[Zope-dev] How do index the contents of a File?

Michel Pelletier michel@digicool.com
Fri, 7 Jan 2000 14:58:19 -0500


> -----Original Message-----
> From: Evan Simpson [mailto:evan@tokenexchange.com]
> Sent: Friday, January 07, 2000 1:50 PM
> To: bauer@atlas.unisinos.br; zope-dev@zope.org
> Subject: Re: [Zope-dev] How do index the contents of a File?
> 
> 
> From: Carlos Henrique Bauer <bauer@atlas.unisinos.br>
> > I created a ZCatalog to index all the contents of a site. 
> To index the
> contents
> > of the documents I added a 'raw' text index to the catalog, 
> but it seems
> to be
> > working just with DTML Documents.

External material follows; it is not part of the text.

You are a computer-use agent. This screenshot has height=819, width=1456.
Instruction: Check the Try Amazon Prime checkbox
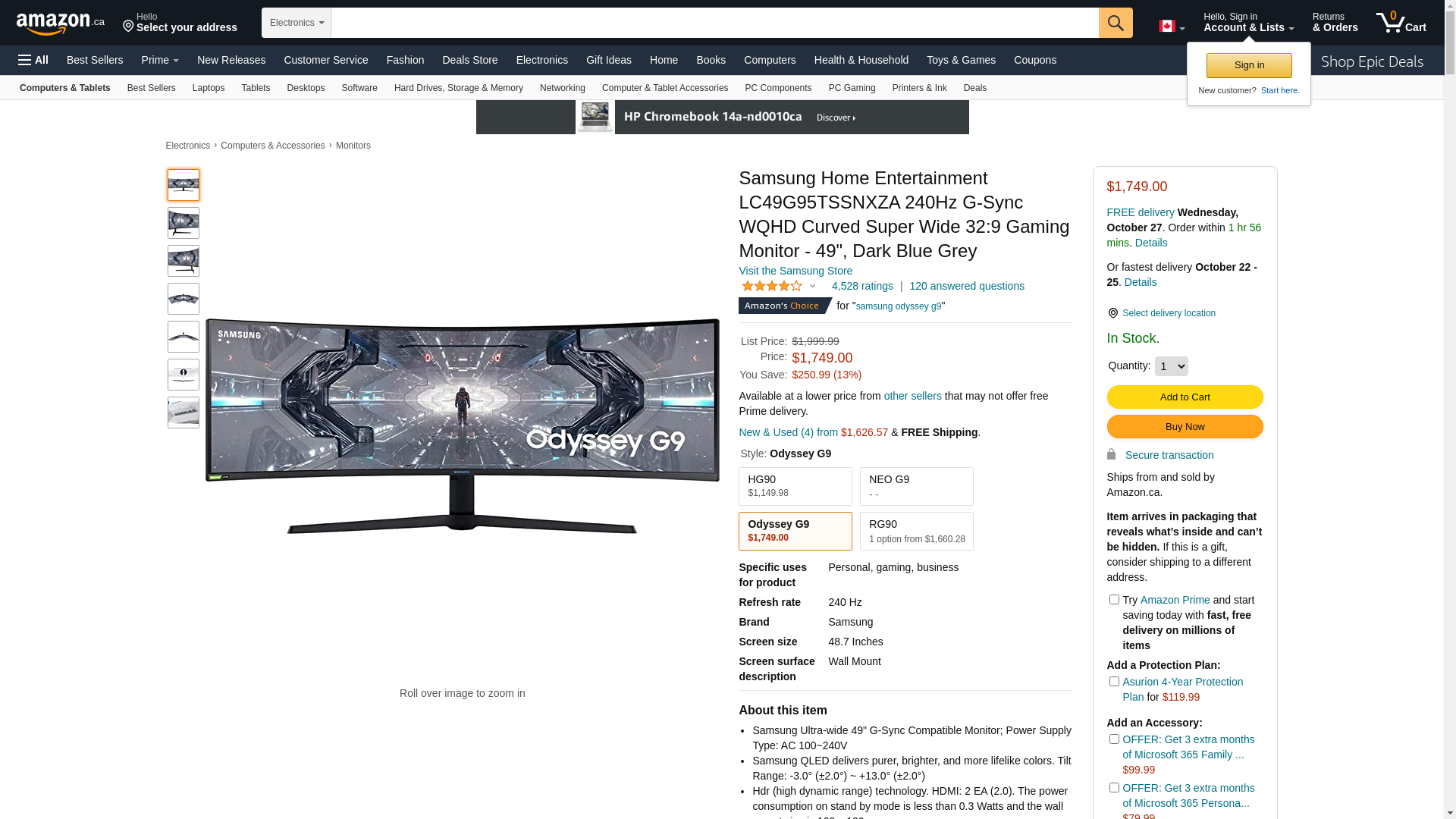point(1114,600)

Do I need to add another 
> index to the
> catalog
> > to make it index File documents or is it a ZCatalog bug?
> 
> File objects are not 'documents', although they may of course 
> contain files
> which you consider to be documents.  Since File objects can contain
> *anything*, including binary executables or images, they don't define
> 'contents' for ZCatalog purposes.

Well stated Evan.  File's do have an attribute called 'data' that
ZCatalog will use like any other attribute (if you have an index called
'data'), however, as you pointed out, you may end up indexing quite a
bit of garbage.
 
> What you might want to do is create a sub-ZClass of File dedicated to
> storing your document files, and define a 
> PrincipiaSearchSource method which
> returns the contents of the object.  You could even 
> pre-process the contents
> in this method if you wanted to strip off headers or 
> formatting or any other
> bits you don't really want in your full-text search.

This is probably the best solution.

-Michel